Eliciting parents' decision-making to antibiotic use for upper respiratory tract infections: A discrete choice experiment
- PMID: 39651656
- PMCID: PMC11626686
- DOI: 10.7189/jogh.14.04220
Eliciting parents' decision-making to antibiotic use for upper respiratory tract infections: A discrete choice experiment
Abstract
Background: Addressing antibiotic resistance is important for reducing parents' self-medication of antibiotics for children's upper respiratory tract infections (URTIs). However, the decision-making process for parents who irrationally use such antibiotics is still unclear. In this study, we aimed to explore the reasons why parents self-medicate antibiotics for children's URTIs based on a discrete choice experiment.
Methods: We conducted a systematic review and in-depth interviews to identify the key attributes of choices when parents self-medicate antibiotics for children's URTIs. We developed and applied a discrete choice experiment in Wuhan and Chongqing, China. We used a mixed logit model to determine the impact of various attributes on parents' decisions, while we applied latent class logit models to explore different decision-making patterns within populations.

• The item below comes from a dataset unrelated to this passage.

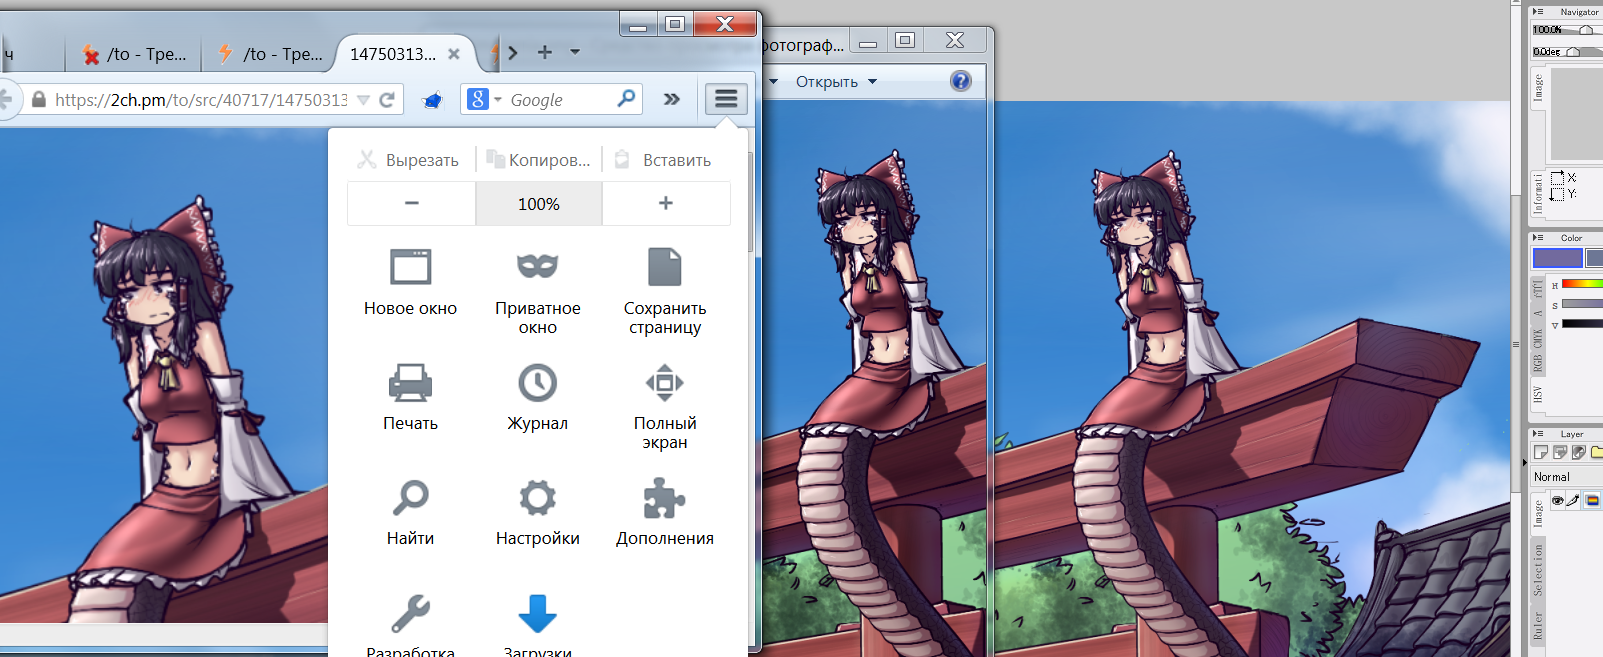Click the Print (Печать) icon
The height and width of the screenshot is (657, 1603).
point(410,383)
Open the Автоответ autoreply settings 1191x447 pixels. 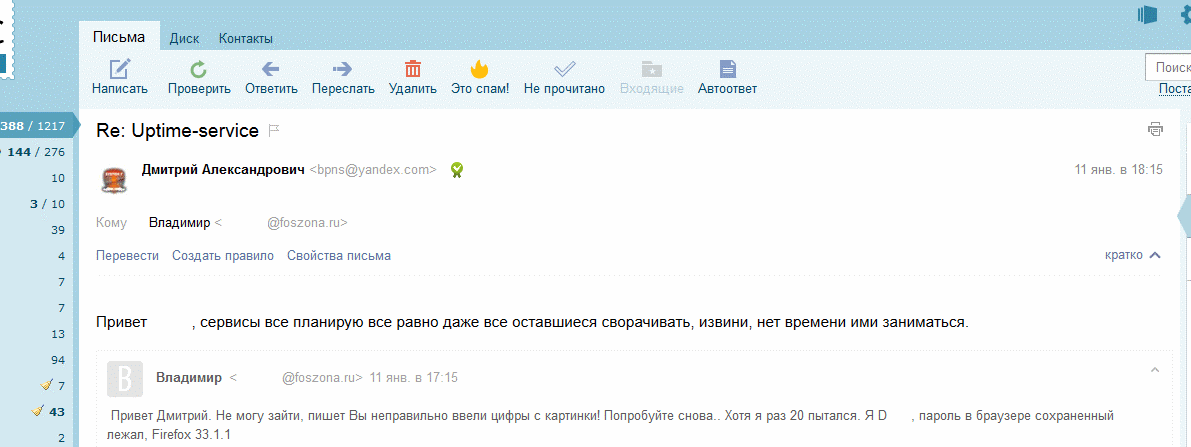727,70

Results: A total of 400 valid responses were returned from parents. It was shown that symptom severity was the most important in parents' decision-making to self-medicate antibiotics for children's URTIs, followed by risk of side effects or resistance, duration, total cost, onset time of antibiotic, and antibiotic effectiveness. More severe and longer symptoms, perceived higher effectiveness, and fewer side effects of antibiotics consistently were significantly associated with parents' more likely to self-medicate with antibiotics for children's URTIs. There are also different patterns of decision-making of parents, including 'symptoms-oriented,' 'safety-oriented,' and 'comprehensive consideration.' Parents' gender and educational level were associated with decision-making patterns.
Conclusions: Parents' self-medication of antibiotics for children's URTIs was mainly driven by symptoms, followed by perceived antibiotic value. We recommend a multi-faceted intervention strategy to enhance parents' ability to differentiate mild from severe URTIs, as well as their knowledge of antibiotics.
Copyright © 2024 by the Journal of Global Health. All rights reserved.
Conflict of interest statement
Disclosure of interest: The authors have completed the ICMJE Declaration of Interest Form (available upon request from the corresponding author), and declare no conflicts of interest.